The feast of Santa Lucia, is deeply rooted in Palermo’s popular tradition, and is one of the most important events in the city’s feasts calendar. Sicilians pay tribute to Saint Lucia especially at the dinner table.
“Cuccìa” is eaten in her memory and it consists of large soft wheat boiled and flavoured in many ways: adding ricotta, sugar, cinnamon or chocolate chips, classic cream or chocolate cream or candied orange! Cuccìa commemorates the saint’s having saved her home town Siracusa from a famine during the 17th century when a cargo of wheat arrived at the city’s port on Saint Lucy’s Day and, being that people were starving and that they could not wait to eat, they just took the wheat home, and ate it boiled, without grinding it and turning it into flour first in order to make bread or pasta. But the culinary experience of Palermo’s Santa Lucia day is far more than only Cuccìa; every year this feast is celebrated avoiding almost every kind of corn or flour. If you love the Arancine, Santa Lucia is your special event, in fact for this special feast you are going experience a wide range of flavours and shapes that are impossible to find during the rest of the year, in fact for the day of Santa Lucia you are going to find specials flavours like, spinach, salmons, squid ink, smoked ham, radicchio, chocolate, and many more that you are going to discover only on that day!
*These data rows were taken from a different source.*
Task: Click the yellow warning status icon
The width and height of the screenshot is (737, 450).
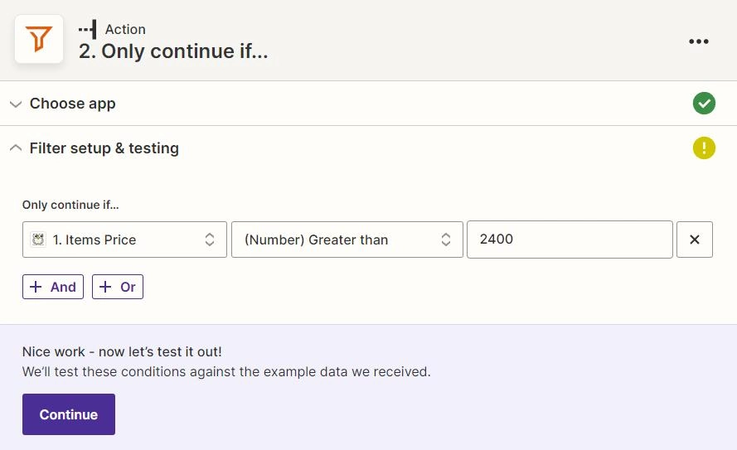Action: tap(704, 148)
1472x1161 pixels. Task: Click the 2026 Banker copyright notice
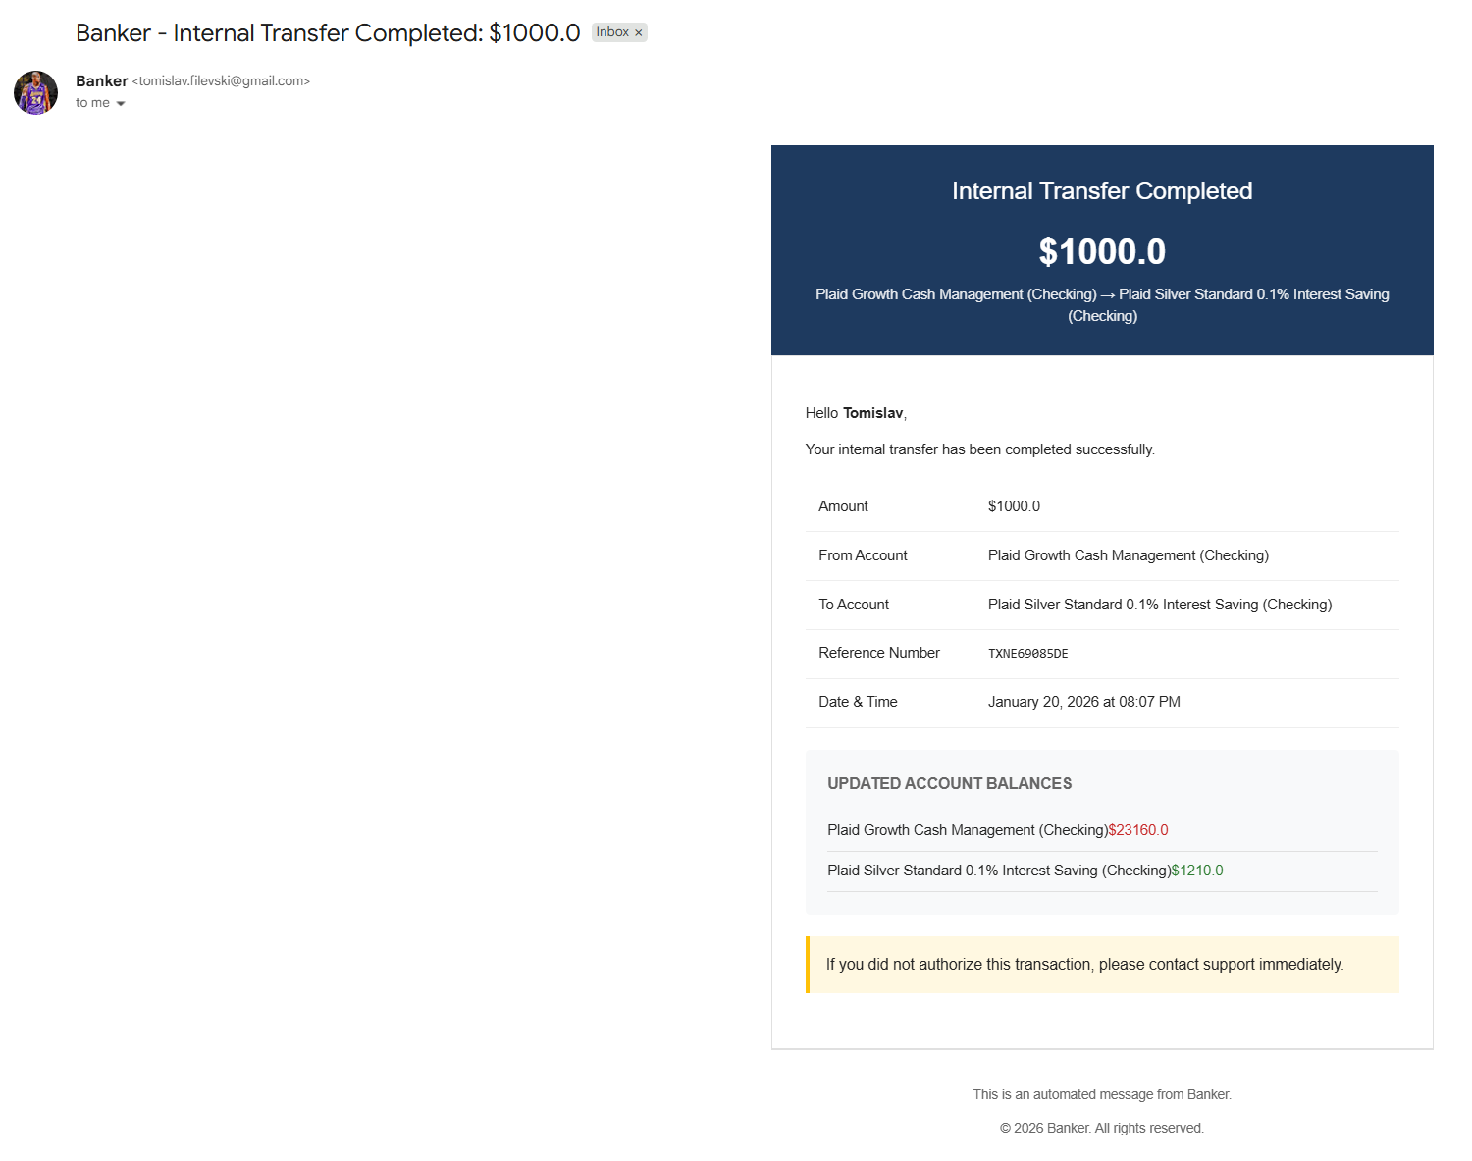(1101, 1128)

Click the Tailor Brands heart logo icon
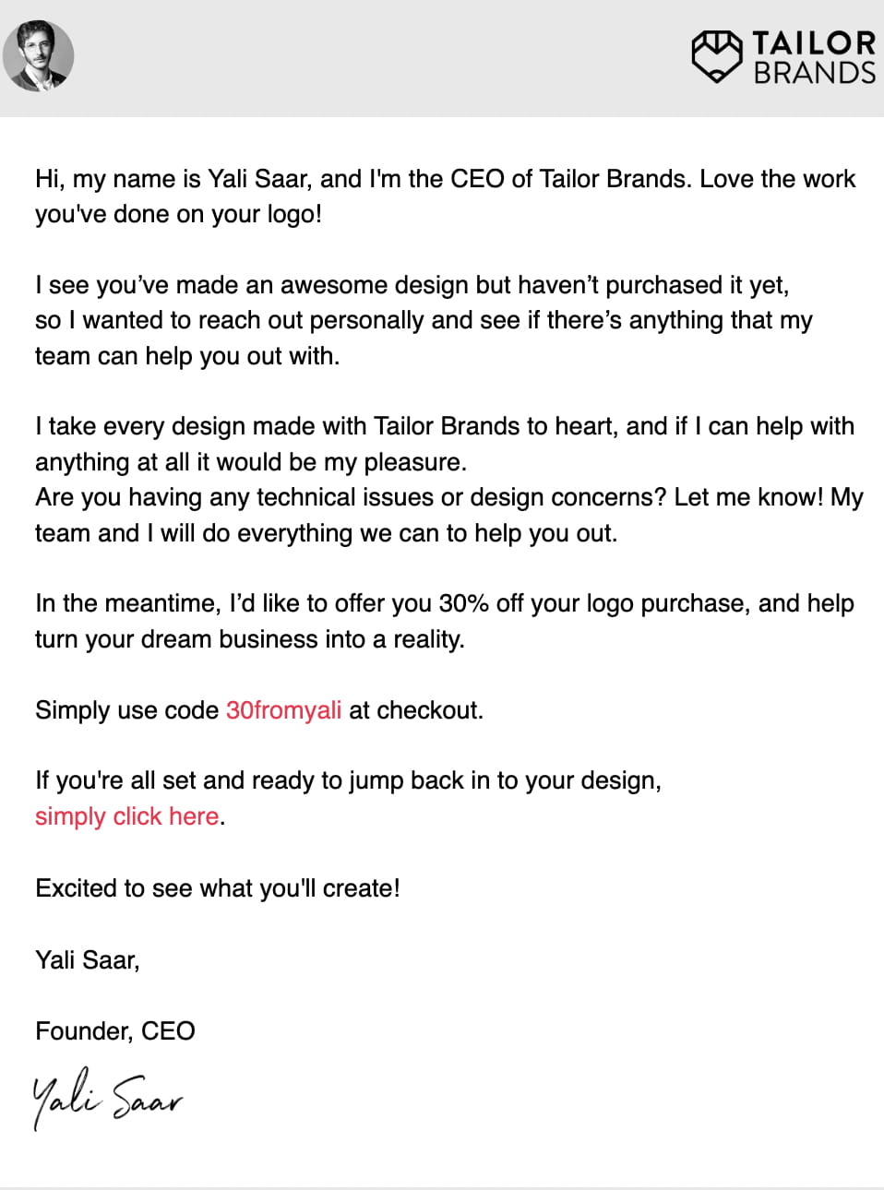point(717,55)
The traditional Arancini come in two main variants: the first is perfectly round in shape filled with a ragù sauce of meat, mozzarella and peas; the second is called al burro (“with butter”) and has a longer, pear-like shape and is filled with diced mozzarella and prosciutto and grated cheese
I must point out that on the gender of rice balls, there is a real war in the island, because Palermo, Trapani and western area of Agrigento call them “arancine”, with the female name, because they are like small oranges, and in italian orange is “arancia/arance” (female names with A/E in Italian language), the eastern part of the island calls these balls “arancini”, because in Sicilian dialect orange is (also) ‘aranciu’, arancio, male! so in Western Sicily their name is arancine, in Eastern Sicily is arancini…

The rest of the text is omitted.